India’s independence from the British Empire is an illustrative example of the Decolonization after 1900 topic in Unit 8 of AP World History. You could reference this example on your AP World History test.
India’s arduous journey to independence from British colonial rule was characterized by a complex interplay of political agitation, diplomatic negotiations, and the transformative influence of Mahatma Gandhi’s nonviolent resistance movement. Beginning in the early 20th century, the Indian National Congress (INC) emerged as a potent force in the fight against British imperialism, drawing support from diverse segments of Indian society. Central to this movement was the philosophy of satyagraha, or nonviolent resistance, espoused by Gandhi, which became a guiding principle for India’s quest for freedom.
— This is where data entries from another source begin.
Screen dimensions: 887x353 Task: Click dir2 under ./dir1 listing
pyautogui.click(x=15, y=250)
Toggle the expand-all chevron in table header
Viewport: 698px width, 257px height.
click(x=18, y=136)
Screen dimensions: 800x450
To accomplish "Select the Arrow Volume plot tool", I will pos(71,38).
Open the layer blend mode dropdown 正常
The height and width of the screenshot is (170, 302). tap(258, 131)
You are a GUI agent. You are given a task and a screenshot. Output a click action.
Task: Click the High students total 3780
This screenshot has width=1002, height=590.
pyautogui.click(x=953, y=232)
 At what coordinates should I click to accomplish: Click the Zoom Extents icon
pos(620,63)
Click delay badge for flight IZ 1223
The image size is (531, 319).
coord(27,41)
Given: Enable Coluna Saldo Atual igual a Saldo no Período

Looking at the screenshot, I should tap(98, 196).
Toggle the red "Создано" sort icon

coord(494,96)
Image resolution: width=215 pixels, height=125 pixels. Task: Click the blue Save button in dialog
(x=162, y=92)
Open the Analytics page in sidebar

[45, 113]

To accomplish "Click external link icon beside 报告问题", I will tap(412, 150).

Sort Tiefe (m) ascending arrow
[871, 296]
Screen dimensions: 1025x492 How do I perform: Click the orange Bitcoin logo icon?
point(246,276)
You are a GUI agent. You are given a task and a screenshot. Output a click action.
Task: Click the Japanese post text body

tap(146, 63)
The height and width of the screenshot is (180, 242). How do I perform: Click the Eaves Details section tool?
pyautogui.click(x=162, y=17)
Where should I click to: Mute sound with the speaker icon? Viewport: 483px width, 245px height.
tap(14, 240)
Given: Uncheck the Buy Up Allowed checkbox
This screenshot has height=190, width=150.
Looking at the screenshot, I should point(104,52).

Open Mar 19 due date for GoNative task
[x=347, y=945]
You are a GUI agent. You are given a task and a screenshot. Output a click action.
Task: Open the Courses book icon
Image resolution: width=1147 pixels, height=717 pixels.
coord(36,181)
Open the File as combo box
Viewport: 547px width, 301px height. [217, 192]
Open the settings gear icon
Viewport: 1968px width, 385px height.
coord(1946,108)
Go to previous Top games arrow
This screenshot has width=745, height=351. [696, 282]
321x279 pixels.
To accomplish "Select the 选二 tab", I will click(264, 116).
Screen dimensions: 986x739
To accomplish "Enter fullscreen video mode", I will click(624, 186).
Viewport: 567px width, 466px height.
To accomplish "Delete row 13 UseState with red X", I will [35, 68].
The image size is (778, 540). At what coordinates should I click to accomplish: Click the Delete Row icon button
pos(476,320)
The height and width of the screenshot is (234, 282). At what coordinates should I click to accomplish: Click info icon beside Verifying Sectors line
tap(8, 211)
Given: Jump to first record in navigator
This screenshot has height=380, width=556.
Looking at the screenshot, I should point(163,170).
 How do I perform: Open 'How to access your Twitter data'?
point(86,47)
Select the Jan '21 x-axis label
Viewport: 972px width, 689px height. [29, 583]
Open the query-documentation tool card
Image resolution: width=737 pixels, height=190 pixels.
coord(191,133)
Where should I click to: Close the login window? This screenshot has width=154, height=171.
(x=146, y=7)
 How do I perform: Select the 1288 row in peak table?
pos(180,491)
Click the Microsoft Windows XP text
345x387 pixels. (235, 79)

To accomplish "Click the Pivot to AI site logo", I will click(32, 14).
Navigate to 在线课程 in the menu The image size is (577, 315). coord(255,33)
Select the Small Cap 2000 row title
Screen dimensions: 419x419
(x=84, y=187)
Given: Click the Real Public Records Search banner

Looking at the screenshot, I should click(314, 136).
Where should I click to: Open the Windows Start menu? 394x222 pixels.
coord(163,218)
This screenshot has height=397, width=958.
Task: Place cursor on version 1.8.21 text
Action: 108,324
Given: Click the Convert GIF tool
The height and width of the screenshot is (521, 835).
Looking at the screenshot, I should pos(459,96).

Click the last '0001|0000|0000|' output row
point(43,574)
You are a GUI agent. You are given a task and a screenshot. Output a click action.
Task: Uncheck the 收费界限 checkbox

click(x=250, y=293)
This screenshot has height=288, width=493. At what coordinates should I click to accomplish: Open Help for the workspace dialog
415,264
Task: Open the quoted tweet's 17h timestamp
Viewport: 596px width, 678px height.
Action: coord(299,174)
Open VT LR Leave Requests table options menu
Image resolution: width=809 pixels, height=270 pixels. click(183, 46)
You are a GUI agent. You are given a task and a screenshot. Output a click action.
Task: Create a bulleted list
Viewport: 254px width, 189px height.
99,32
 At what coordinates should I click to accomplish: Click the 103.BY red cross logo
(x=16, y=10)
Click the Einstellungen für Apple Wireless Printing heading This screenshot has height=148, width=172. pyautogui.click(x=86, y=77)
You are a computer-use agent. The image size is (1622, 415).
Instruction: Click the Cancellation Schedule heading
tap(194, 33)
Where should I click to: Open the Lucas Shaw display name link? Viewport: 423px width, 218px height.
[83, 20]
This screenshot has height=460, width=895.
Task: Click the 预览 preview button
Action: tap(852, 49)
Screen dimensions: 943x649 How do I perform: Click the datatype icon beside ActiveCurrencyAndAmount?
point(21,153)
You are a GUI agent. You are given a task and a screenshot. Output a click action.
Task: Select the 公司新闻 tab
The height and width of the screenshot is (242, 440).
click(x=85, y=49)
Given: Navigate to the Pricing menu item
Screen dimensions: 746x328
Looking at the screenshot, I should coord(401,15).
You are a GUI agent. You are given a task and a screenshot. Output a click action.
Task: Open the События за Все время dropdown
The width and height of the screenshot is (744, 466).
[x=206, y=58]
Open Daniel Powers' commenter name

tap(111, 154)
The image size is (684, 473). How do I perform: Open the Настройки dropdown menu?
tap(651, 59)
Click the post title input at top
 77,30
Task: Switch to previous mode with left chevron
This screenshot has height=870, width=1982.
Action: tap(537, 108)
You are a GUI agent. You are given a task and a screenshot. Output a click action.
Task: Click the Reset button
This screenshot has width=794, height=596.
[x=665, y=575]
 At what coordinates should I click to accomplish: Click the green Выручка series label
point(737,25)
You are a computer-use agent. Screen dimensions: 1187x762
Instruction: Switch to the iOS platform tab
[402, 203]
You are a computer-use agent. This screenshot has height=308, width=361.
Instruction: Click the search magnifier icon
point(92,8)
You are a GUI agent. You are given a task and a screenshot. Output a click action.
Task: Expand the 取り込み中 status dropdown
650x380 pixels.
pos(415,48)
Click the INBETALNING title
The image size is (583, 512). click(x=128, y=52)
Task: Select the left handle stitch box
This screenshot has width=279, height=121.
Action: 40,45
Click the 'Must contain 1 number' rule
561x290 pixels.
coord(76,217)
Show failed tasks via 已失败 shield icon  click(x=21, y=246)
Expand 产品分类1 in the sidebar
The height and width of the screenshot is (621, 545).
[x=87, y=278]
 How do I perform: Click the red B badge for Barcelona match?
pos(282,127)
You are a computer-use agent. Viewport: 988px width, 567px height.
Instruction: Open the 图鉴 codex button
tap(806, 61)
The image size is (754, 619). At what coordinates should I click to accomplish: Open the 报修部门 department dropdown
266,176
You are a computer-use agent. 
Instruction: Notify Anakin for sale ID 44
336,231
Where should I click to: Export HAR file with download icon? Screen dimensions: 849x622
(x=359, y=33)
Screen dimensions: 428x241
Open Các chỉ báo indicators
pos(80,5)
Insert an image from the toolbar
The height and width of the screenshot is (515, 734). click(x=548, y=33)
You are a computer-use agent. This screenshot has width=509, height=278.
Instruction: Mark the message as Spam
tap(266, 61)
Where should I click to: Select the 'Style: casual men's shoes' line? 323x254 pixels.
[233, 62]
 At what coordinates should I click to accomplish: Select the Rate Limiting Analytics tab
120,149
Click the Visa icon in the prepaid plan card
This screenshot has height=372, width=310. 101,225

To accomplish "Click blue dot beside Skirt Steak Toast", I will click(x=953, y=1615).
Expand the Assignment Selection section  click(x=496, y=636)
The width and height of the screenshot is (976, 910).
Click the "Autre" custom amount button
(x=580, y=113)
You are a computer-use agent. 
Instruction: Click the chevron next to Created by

Gandhi’s nonviolent resistance movement gained momentum through various campaigns, including the Salt Satyagraha of 1930, where thousands of Indians defied British salt laws by making salt from seawater, and the Quit India Movement of 1942, which called for the immediate end of British rule. These acts of civil disobedience galvanized widespread public support and brought international attention to India’s struggle for independence.
Despite facing repression and imprisonment, Gandhi’s unwavering commitment to nonviolence inspired millions of Indians to join the freedom struggle. His emphasis on moral and spiritual values, coupled with pragmatic political strategies, contributed to the unity and resilience of the Indian people in their resistance against colonial oppression.
The years following World War II witnessed a heightened push for independence, with Indians intensifying their demands for self-rule and Britain facing mounting pressure to decolonize its colonies. Negotiations between Indian leaders and British authorities culminated in the passage of the Indian Independence Act of 1947, which led to the partition of British India into two separate nations: India and Pakistan. On August 15, 1947, India finally achieved independence, marking the end of nearly two centuries of British rule.
Gandhi’s nonviolent movement left an indelible mark on India’s struggle for independence, shaping not only the tactics employed but also the moral and ethical foundations of the nation. Today, Gandhi’s legacy continues to inspire movements for social justice and peaceful resistance around the world, reaffirming the enduring power of nonviolence in the pursuit of freedom and equality.